The approach of May, a traditional turning point in gasoline markets, as well as mounting speculative length in gasoline, is unnerving the market. A selloff to flush out weak longs may happen soon, especially with RBOB cracks against Dated Brent nearing the highs seen in past years. The combined net length of managed money and other traders has reached nearly 27% of open interest in RBOB futures, according to the latest data from the US Commodity Futures Trading Commission. While below the high levels seen in recent years, the extent of current speculative length is considerable.
Yet the factors that underpinned the rally in gasoline values this year have not been undermined. Gasoline demand in the US appears strong, stocks are low and imports to the US East Coast have been extraordinarily weak. Supply in Europe is tight on low refinery runs, while demand is stable and even rising in some countries. An RBOB correction may offer a good opportunity to position for strength in time spreads, as weak inventories leave little cushion for unplanned outages.
Physical strength in parts of the market is evident. Mediterranean gasoline values are climbing against ARA gasoline, which has sold off in sympathy following weakness in RBOB futures.

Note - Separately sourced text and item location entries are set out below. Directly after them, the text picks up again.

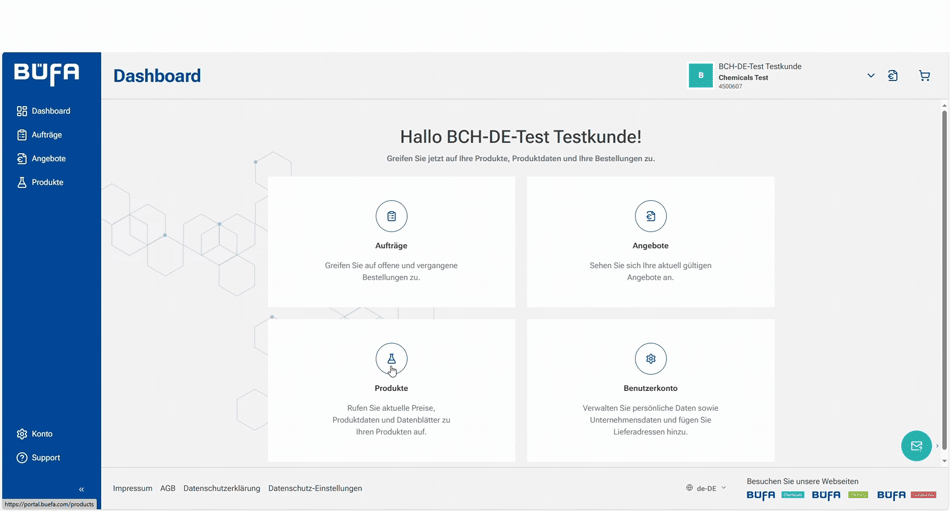Screen dimensions: 950x511
Task: Open the Datenschutzerklärung footer link
Action: coord(221,488)
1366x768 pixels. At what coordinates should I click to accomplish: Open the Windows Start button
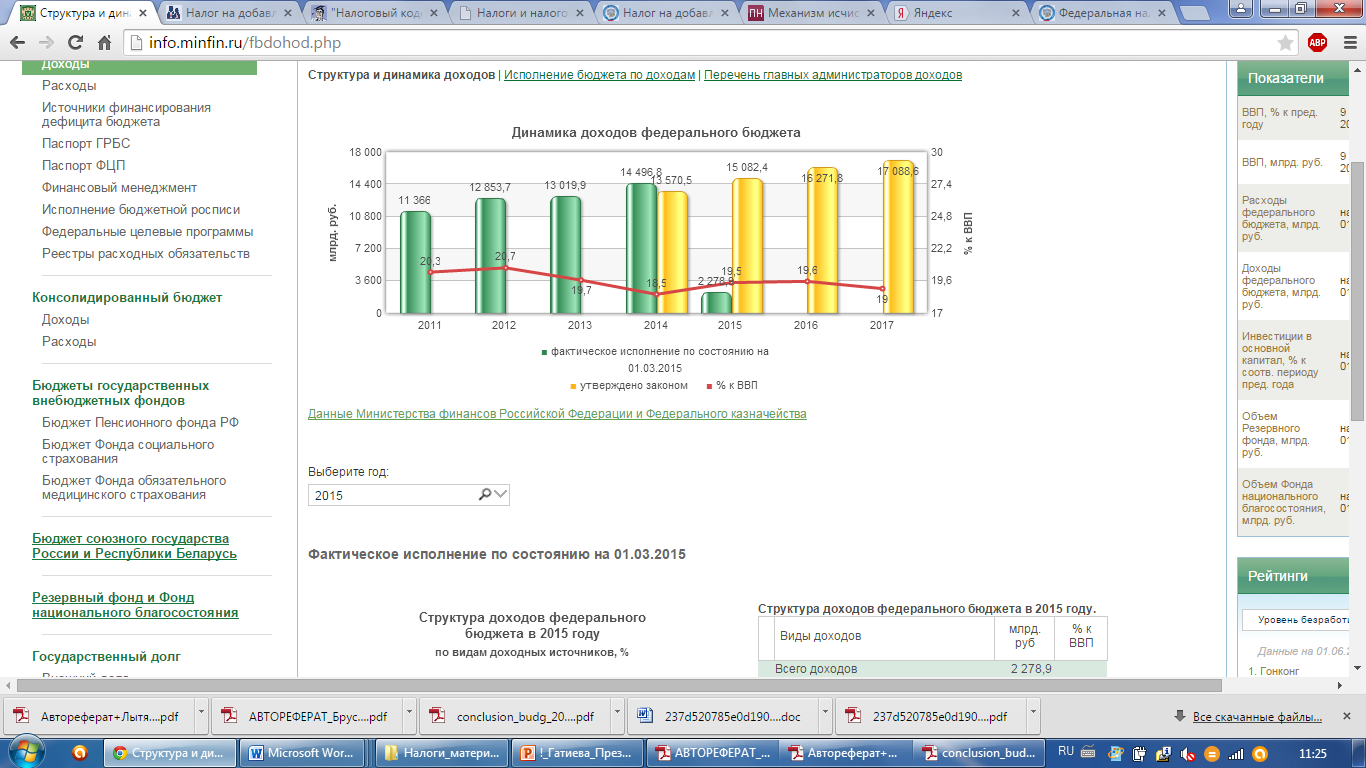(x=28, y=752)
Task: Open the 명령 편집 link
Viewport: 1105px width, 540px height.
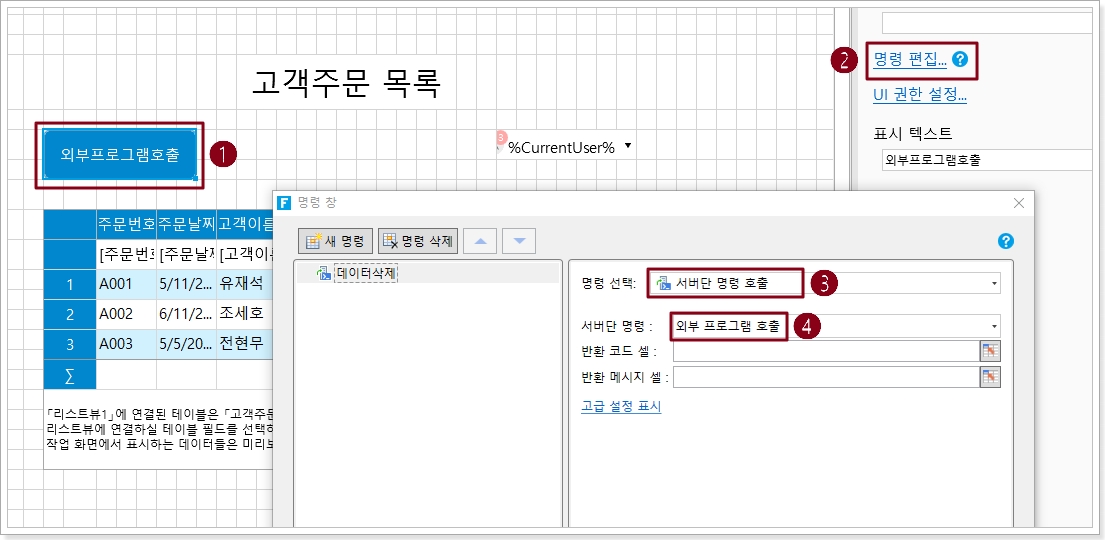Action: click(x=909, y=60)
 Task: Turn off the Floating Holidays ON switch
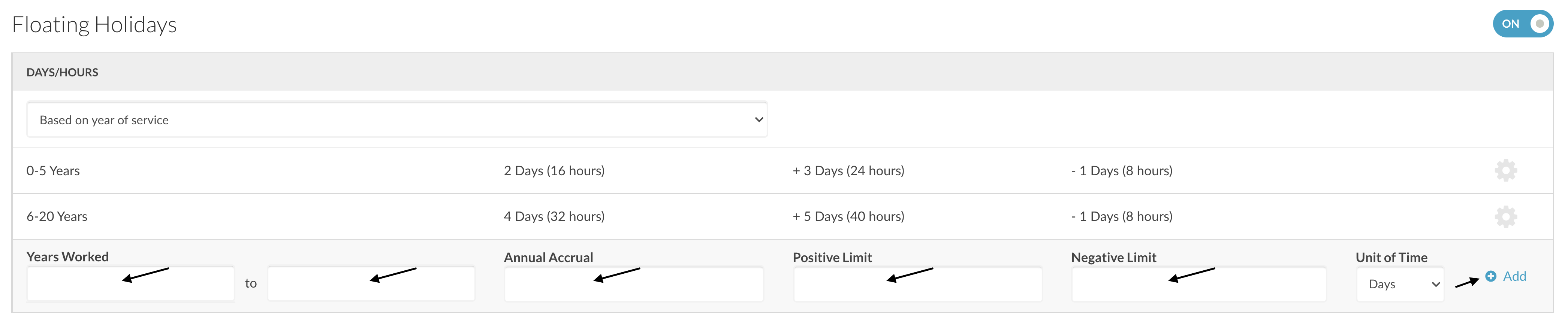click(x=1522, y=24)
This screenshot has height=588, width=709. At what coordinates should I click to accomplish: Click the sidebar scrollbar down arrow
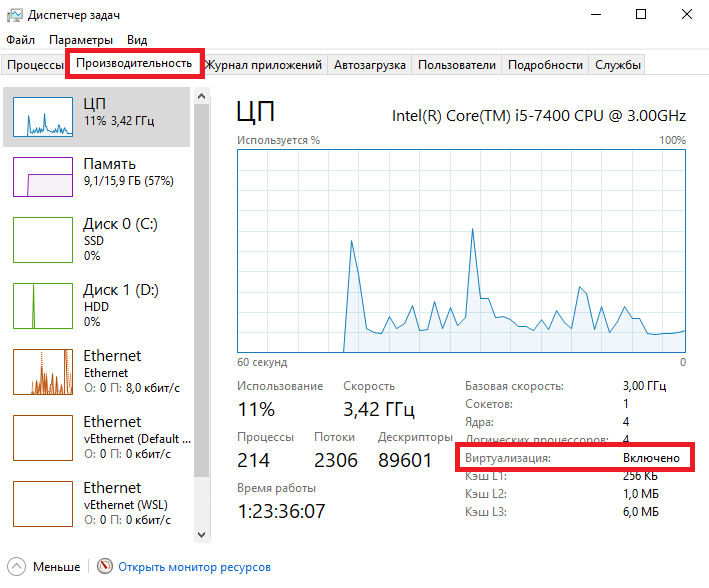point(202,535)
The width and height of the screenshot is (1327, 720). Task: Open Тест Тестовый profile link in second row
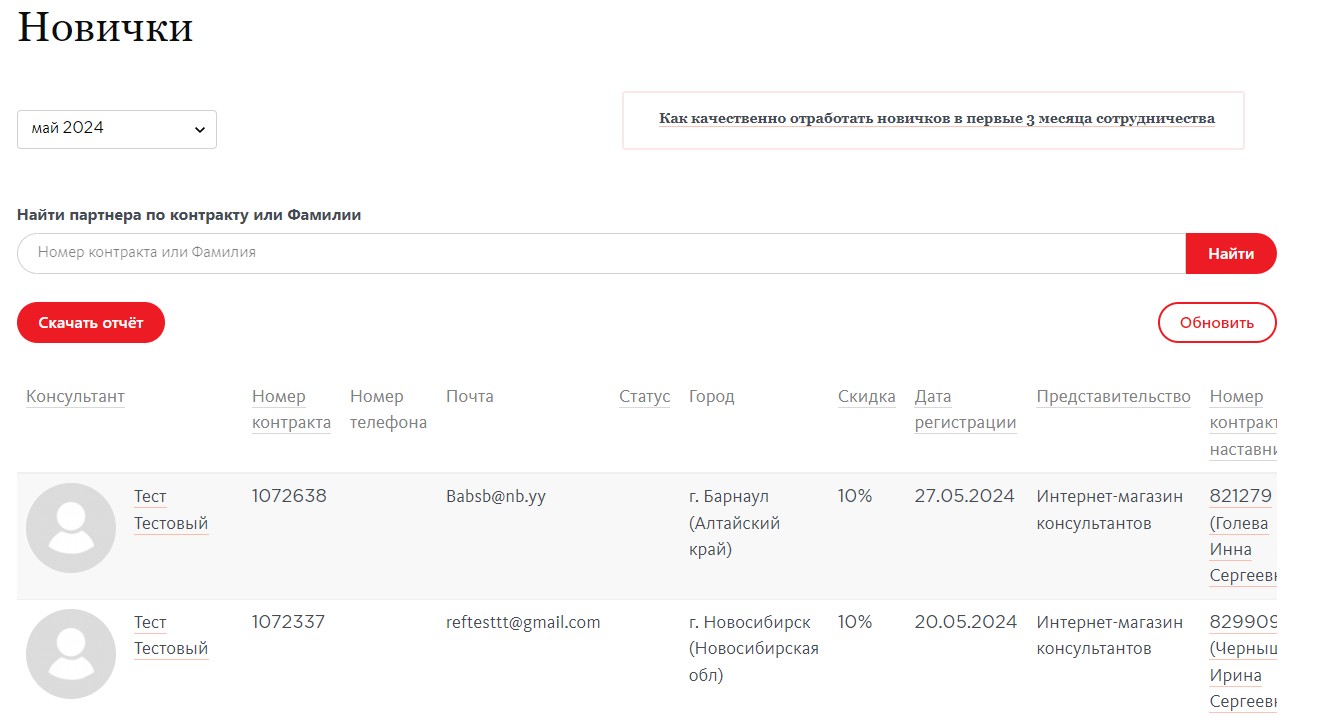171,636
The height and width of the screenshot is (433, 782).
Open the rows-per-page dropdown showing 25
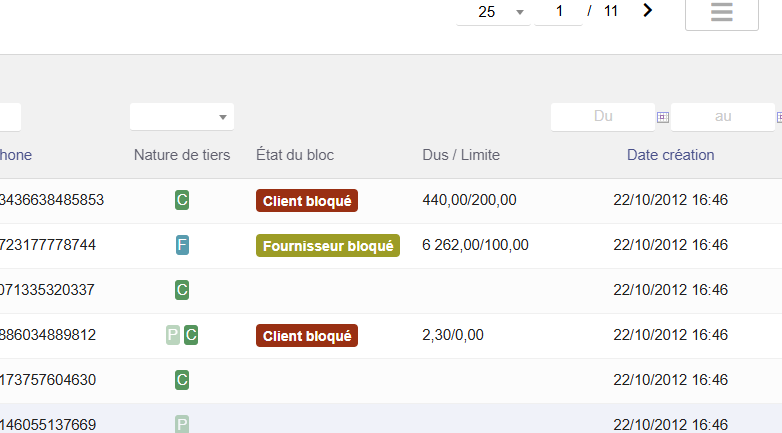492,12
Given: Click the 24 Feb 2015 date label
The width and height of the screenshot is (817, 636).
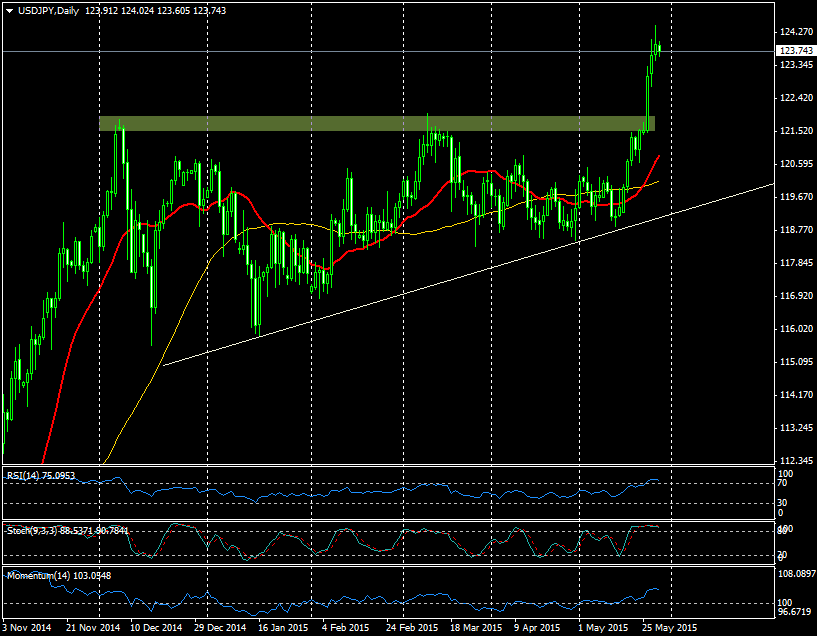Looking at the screenshot, I should (412, 628).
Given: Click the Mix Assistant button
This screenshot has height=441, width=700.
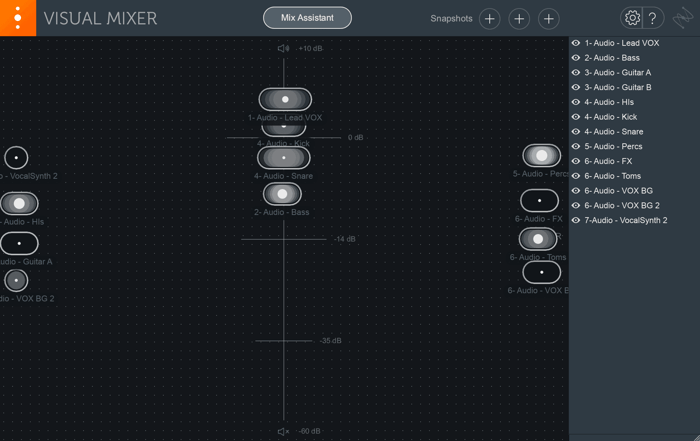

Similarly naphtha values in Europe have held up, cutting the discount to gasoline in recent weeks on strong Asian petrochemical demand.
The other supporting aspect for RBOB is West African demand, which will help to absorb much of the expected rise in European refinery runs. Indeed, Nigeria is seeking up to 1.85 Mt of gasoline for delivery throughout June to supplement its Q1 14 orders in case of non-fulfillment of some deliveries, to ensure country supply. The shutdown of the country's 0.125 mb/d Warri refinery, due to oil thieves tampering with a pipeline that carried crude to the plant, adds to the buying pressure.
Latin America also adds to the support. Mexico plans extensive refinery maintenance in June while turnarounds in Brazil are likely to pick up once preparations for the World Cup are complete. In both cases, gasoline import demand is likely to increase. Brazil may already be forced to increase gasoline imports after a power failure at its 0.24 mb/d Duque de Caxias refinery outside of Rio de Janeiro in late April. Venezuelan gasoline imports are falling off, however, as the country's economy falls into recession. Reduced supply to allied countries may also be resulting in some refined product for export. Having said that, Venezuela remains short of octane due to operational problems at its 0.645 mb/d Amuay refinery, which is ultimately supportive.
Middle Eastern gasoline demand also posted healthy growth in February as Saudi Arabia bounced back from weakness in January to post its strongest monthly rate of consumption growth since June 2013. Growing demand in Oman and Qatar is also helping to offset weakness in Iraq, while Iran's move to reduce retail subsidies may not be as bearish as it initially appears due to the country's plan to phase out blending petrochemicals products into domestic gasoline.